Exercise description
Extend the excerpt about extreme heat and working women in New Delhi, starting after its last sentence about childcare staff going door-to-door to feed the children.

Excerpt
Most women her team surveyed reported not having the energy or money to make nutritious food for their families during heat extremes. Most also lacked access to refrigeration, Venugopal said.
Sumanti Devi, the garment worker, and her 22-year-old daughter Kavita, don’t buy vegetables in hot weather, as they perish too quickly without refrigeration - and purchasing things like fresh fruit or dairy products is beyond their budget, they said.
Savita Yadav, the domestic worker, said cooking in her tiny home kitchen during extreme heat was nearly unbearable.
“When I turn on the stove, the heat and smoke hit me in the face,” she said, forcing her to keep stepping outside while trying to cook. Her apartment also is hit by blasts of hot exhaust from air conditioners belonging to her neighbours.
“I can’t afford an AC,” she said. “Maybe if everyone turned off their AC there wouldn’t be so much heat.”
The women said they have noticed their children falling ill during extreme heat, often running high fevers and having trouble studying.
In early June, New Delhi’s government ordered state-run childcare facilities - known as Anganwadi centers - to shut their doors through the end of the month because of heat risks. Asha Devi, 56, who works at one of the centers in south Delhi, said she had never seen it shuttered before in 35 years of employment there.
Because children at the center normally are provided meals, staff were now going door-to-door in the heat to try to ensure the children were fed.

Available data
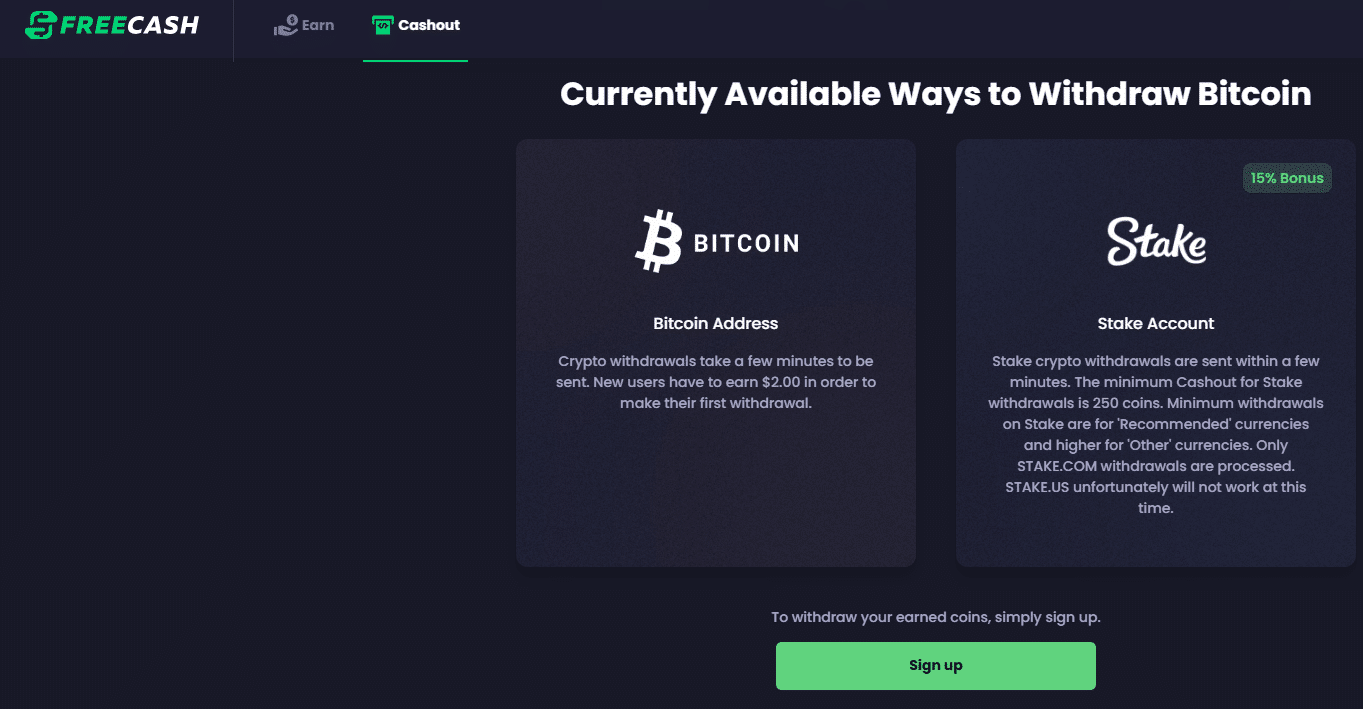Viewport: 1363px width, 709px height.
Task: Click the green Cashout machine icon
Action: 382,25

Answer for the task
“We now deliver government food packets to all the houses in our area, instead of the children coming to us,” Devi said.
She has managed to keep temperatures in her two-room center bearable by using her own earnings to buy a low-cost cooler, which blows air over water-saturated pads. “I can afford this, but many people can’t,” she admitted.
With little access to affordable cooling, many women in the informal economy battle the heat with what they have. Ubreja’s nieces carry oral rehydration salts every day, and have split the cost of a large commercial umbrella to shelter their fruit and nut stand. Other women opt for cotton clothing or scarves to try to cool and protect their skin.
But they are aware their efforts may not be enough to deal with increasingly deadly heat driven by climate change.
“When we sit on the pavement and cars pass by, I can’t tell you what the heat feels like when it hits the body,” said Roshni, one of Ubreja’s nieces.
“I am anxious all the time in this heat,” added Ubreja herself. “I wish I didn’t have to come out.”